_Directions_.
Tally the lines in the listing below that contain the string "Open", and state only the total.

_Data to process_.
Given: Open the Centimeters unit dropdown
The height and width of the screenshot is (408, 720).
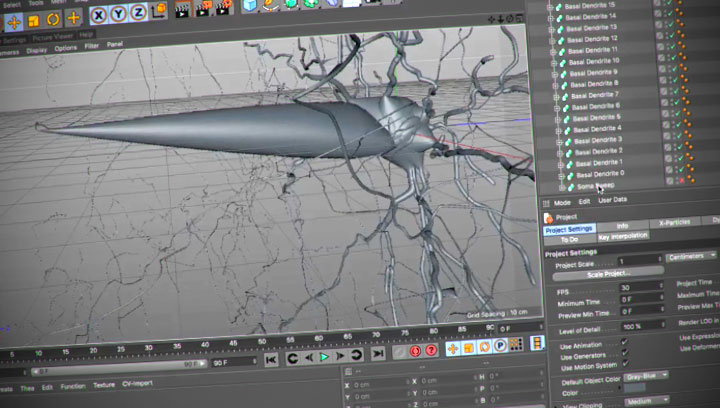Looking at the screenshot, I should (x=690, y=256).
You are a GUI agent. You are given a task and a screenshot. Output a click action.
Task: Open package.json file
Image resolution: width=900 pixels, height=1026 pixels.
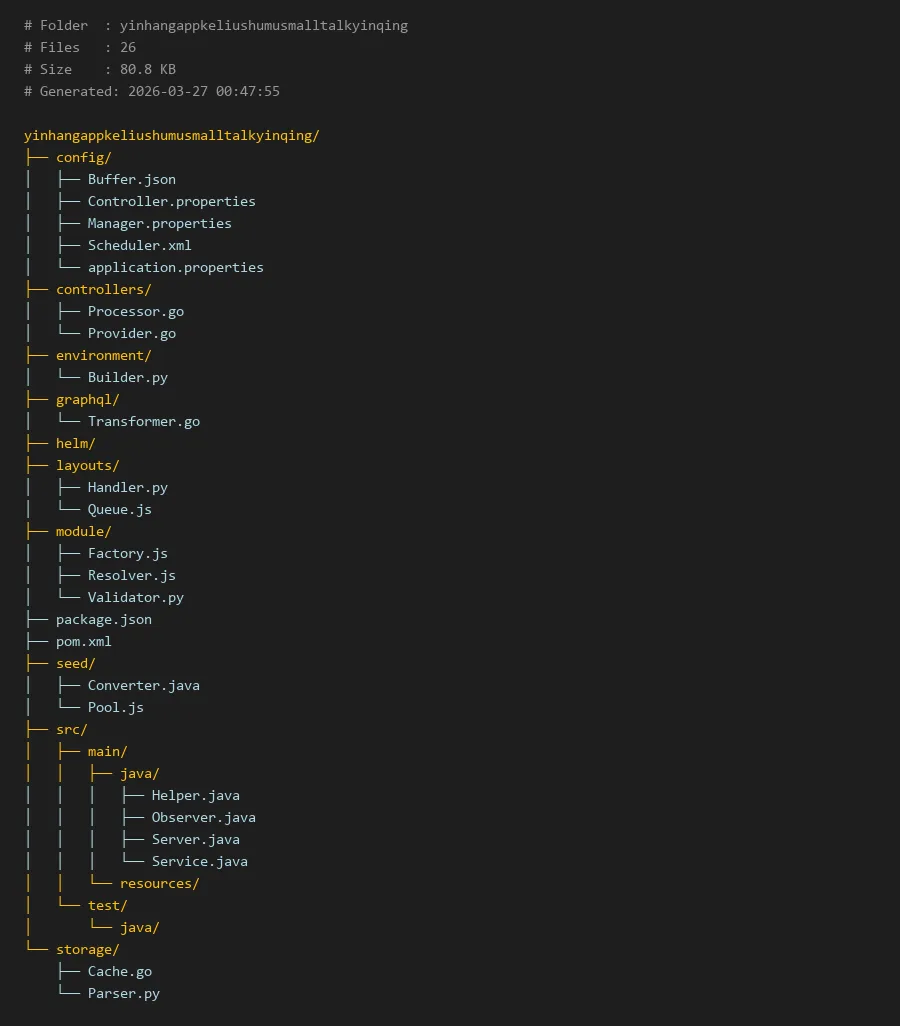click(x=103, y=619)
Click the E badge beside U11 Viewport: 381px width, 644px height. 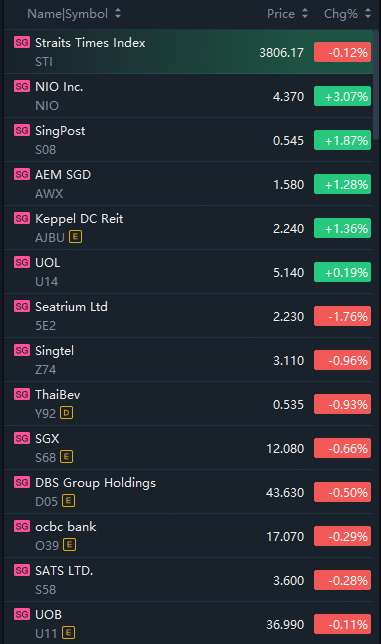tap(68, 632)
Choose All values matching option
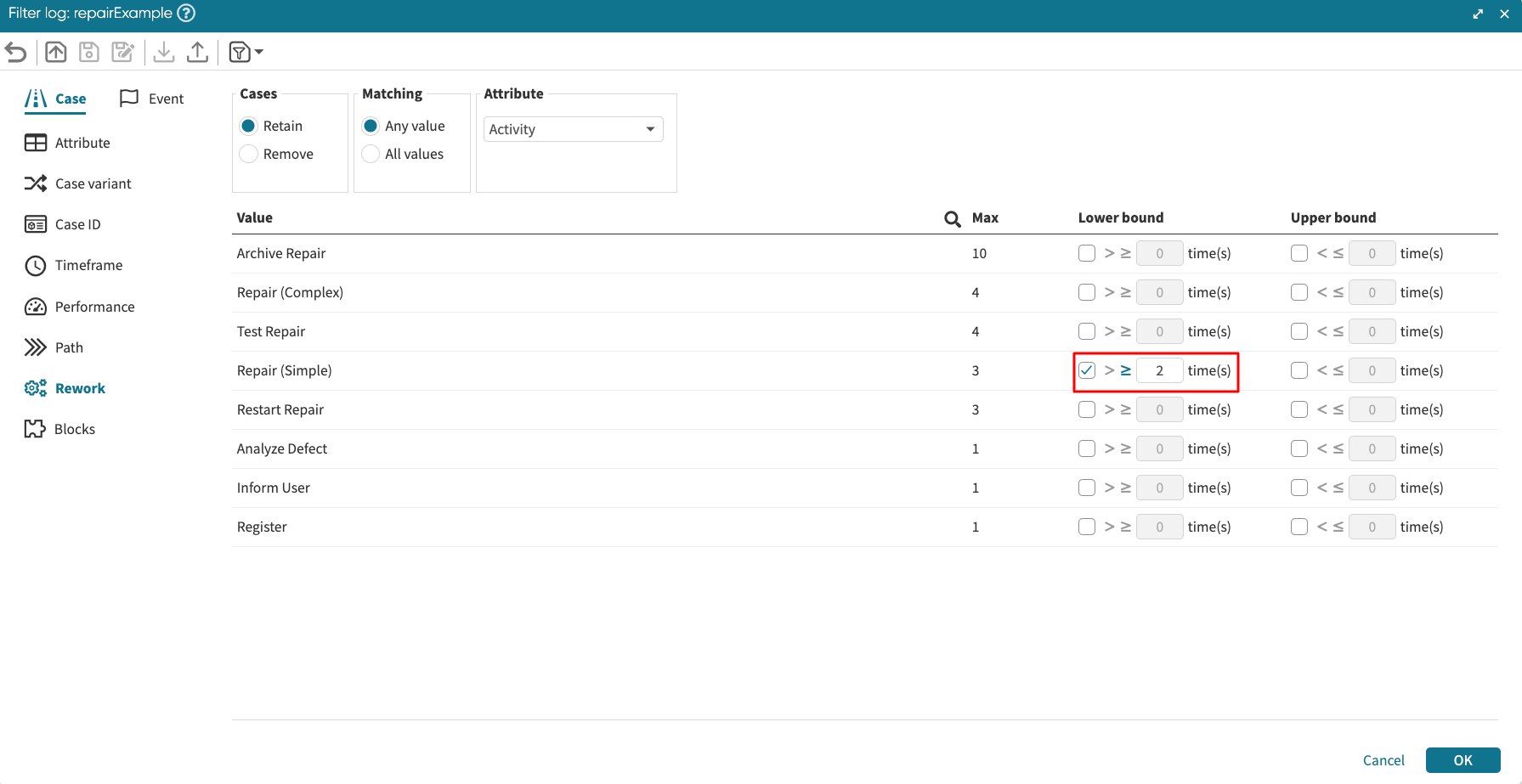The image size is (1522, 784). click(x=371, y=154)
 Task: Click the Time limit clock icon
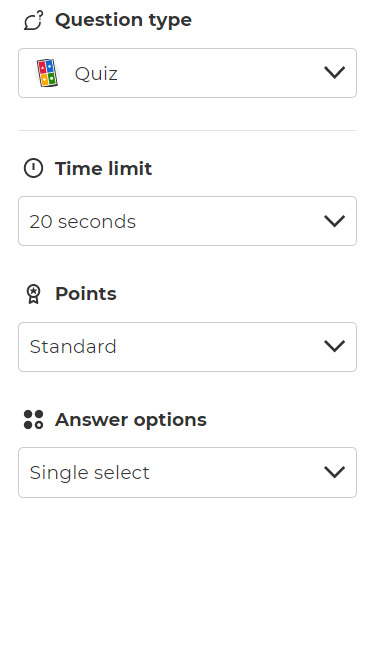[x=33, y=169]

_Response for this exercise_.
2